BACKGROUND: Cancer cells release heterogeneous populations of extracellular vesicles (EVs) that transmit aggressive phenotypic traits to recipient cells. We aimed to establish if the heterogenous EVs population or a sub-population is responsible, if we could block undesirable cell-to-cell communication by EVs, and, if some EVs continued to be released, would their undesirable influences on recipient cells continue. METHODS: Three triple-negative breast cancer (TNBC) cell lines were used. Non-toxic concentrations of calpeptin, Y27632, manumycin A, GW4869 and combinations thereof were tested to block EVs. Ultracentrifugation-based methods collected EVs, which were then characterised by nanoparticle tracking analysis, immunoblotting, and transmission electron microscopy. A quick screening flow cytometry method evaluated EVs in solution. The influences of EVs on recipient cells’ migration was investigated. RESULTS: All EV sub-populations were apparently involved in transmitting undesirable phenotypic characteristics.
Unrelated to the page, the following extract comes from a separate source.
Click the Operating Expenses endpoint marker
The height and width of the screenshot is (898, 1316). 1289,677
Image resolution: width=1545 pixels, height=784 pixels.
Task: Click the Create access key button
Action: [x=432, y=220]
All compounds/combinations significantly (64–98%) reduced EVs’ release. Our quick screening broadly reflected our more comprehensive EVs analysis. The 2–36% of EVs that continued to be released caused less transmission to recipient cells, but not on a comparable scale to the reduction of EVs release achieved. CONCLUSION: Up to 98% inhibition of EVs’ release was achieved. To prevent the transmission of undesirable phenotypic traits by EVs, their total inhibition may be necessary. SUPPLEMENTARY INFORMATION: The online version contains supplementary material available at 10.1186/s12885-023-11160-2.